_SELECTED EXCERPT:_
----

Objective: We investigated associations of scores for two proposed healthy diet patterns, the
"Paleolithic" and Mediterranean diets, with risk for incident, sporadic colorectal adenomas.
Methods: In the Minnesota Cancer Prevention Research Unit case-control study of colorectal
polyps, 1,248 participants with no history of colorectal neoplasms completed extensive
questionnaires, including a Willett food frequency questionnaire, prior to an elective, outpatient
colonoscopy. Of these participants 564 were identified as cases and 684 as colonoscopy-negative
controls. An additional group of 535 frequency-matched population controls were also recruited.
Paleolithic and the Mediterranean diet scores were calculated and categorized into quintiles, and
associations were estimated using unconditional logistic regression.

----

_STORED DATA:_
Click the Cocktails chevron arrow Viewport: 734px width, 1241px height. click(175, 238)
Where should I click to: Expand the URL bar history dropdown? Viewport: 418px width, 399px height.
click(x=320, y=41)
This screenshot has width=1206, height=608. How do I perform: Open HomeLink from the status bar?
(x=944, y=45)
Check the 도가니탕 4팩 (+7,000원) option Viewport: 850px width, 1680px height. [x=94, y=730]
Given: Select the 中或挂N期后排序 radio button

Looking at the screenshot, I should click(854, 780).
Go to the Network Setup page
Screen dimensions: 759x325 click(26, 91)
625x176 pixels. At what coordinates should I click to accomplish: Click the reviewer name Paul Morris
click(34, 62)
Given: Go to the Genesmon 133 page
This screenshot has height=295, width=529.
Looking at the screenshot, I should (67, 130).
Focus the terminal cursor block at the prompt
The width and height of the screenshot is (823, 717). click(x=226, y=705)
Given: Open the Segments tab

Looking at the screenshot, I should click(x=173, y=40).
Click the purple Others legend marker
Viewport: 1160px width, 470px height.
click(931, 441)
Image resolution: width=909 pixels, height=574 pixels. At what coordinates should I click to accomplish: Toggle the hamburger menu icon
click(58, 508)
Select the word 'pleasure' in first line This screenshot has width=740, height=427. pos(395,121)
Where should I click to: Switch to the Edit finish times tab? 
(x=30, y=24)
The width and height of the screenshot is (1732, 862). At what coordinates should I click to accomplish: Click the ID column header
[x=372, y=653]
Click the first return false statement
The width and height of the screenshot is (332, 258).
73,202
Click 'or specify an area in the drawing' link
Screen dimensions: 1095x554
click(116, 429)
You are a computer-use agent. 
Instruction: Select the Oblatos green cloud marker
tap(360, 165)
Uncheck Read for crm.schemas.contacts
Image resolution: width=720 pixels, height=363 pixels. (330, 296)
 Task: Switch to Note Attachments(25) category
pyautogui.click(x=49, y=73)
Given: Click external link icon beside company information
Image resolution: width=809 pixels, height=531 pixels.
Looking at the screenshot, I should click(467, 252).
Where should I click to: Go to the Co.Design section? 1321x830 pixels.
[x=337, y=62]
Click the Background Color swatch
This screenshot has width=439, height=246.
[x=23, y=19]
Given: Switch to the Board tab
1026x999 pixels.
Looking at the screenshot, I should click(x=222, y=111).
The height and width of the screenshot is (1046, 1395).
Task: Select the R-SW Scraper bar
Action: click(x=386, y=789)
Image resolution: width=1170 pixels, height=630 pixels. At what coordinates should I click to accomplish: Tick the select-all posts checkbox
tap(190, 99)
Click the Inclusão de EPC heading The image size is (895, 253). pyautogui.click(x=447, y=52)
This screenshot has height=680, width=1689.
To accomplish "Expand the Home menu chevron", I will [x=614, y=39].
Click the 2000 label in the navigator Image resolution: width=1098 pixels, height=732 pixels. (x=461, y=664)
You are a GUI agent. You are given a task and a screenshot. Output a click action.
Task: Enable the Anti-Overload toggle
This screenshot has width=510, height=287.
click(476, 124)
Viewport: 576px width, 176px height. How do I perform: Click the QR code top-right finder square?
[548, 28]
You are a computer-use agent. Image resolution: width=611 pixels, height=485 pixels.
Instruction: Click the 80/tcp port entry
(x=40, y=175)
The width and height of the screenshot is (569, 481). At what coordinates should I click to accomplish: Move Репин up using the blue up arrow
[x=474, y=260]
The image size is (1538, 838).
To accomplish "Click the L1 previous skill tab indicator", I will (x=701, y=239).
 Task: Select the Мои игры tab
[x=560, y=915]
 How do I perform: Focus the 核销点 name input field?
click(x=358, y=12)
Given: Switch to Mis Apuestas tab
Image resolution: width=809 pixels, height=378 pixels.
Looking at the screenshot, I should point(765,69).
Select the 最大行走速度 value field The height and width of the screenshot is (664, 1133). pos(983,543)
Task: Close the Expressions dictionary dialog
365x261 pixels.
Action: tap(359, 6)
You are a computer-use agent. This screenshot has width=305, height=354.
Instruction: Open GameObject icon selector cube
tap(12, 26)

----

_STUDY QUESTIONS:_
**1)** Write out the passage from the diet study excerpt starting at "Paleolithic and the" and ending at "unconditional logistic regression.".
**2)** Answer these questions using the diet study excerpt.
(a) Which two diet patterns had their scores examined?
(b) How many participants with no history of colorectal neoplasms completed the questionnaires?
(c) What statistical method was used to estimate the associations?

_EXERCISE ANSWERS:_
**1)**
Paleolithic and the Mediterranean diet scores were calculated and categorized into quintiles, and
associations were estimated using unconditional logistic regression.

**2)**
(a) The Paleolithic and Mediterranean diets.
(b) 1,248 participants.
(c) Unconditional logistic regression.